The cost of cycling is low and if it was perceived to be a safe mode of transport, it would make a major contribution to reducing transport poverty for hundreds of thousands of Londoners, due to the very high cost of public transport in the city.

For someone earning the current national minimum wage of £12, 62, living in zone 4, the cost of a zone 1-4 travel card is £2,136 per year (if you pay annually, which most people can’t afford to do).

That consumes a staggering 17% of their wages on transport alone and tips them into official transport poverty.

Rent for a small studio flat (excluding bills) is likely to be £150 per week, which is £7,800 per year.
Transport + rent = £9,936 – or 79% of total annual income.

That leaves less than £51 per week for bills, food, clothing etc.

Removing the transport cost by spending a one-off payment of £100 on a bike would give such a minimum wage earner an extra £40 per week, giving an approximate £90 per week for bills and food instead.

 

Reducing Congestion

As bikes take up far less road space than cars they are a major solution to London’s traffic congestion problems.

Congestion is estimated to cost London around £2bn every year (GLA, 2011).
Cycling having zero emissions is also a major solution to reducing the estimated 4,000 excess deaths are attributed to pollution in London each year (Miller, 2010).

In London, cycling and walking have been side-lined due to the excessive focus on motorised transport.

London does not feature in any of the lists of the world’s most liveable cities (Walker, 2013), in large part due to the hostile environment for pedestrians and cyclists. It is an ancient city not designed for the motor-car but which has had a car-culture jammed into it.

While huge amounts of money are being poured into projects like Crossrail and upgrading the Underground network, investment towards making walking and cycling safe and enjoyable are tiny in comparison.

The previous increase in the cycling modal share has stalled in the last two year and is still tiny when compared to many other European cities.

 

Fairness and Equality

The profile of people cycling in London is not representative of the general population: women, the elderly, children, and minorities are all under-represented.

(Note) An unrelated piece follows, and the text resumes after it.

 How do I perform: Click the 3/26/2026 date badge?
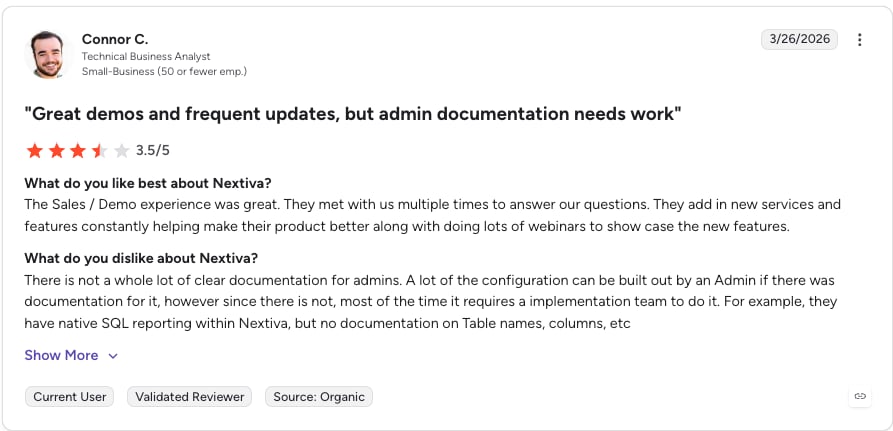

According to the report “Understanding Walking and Cycling”, due to lack of infrastructure investment, risk perception and convenience (Pooley et al., 2011), all three of which can be tackled by addressing the demands below.

 

London Transport’s Pyramid of Death

Despite the advantages cycling brings to London, Stop Killing Cyclists and Stop The Killing are alarmed at the level of death and disease that Transport for London and the Borough’s transport policies are imposing on Londoners.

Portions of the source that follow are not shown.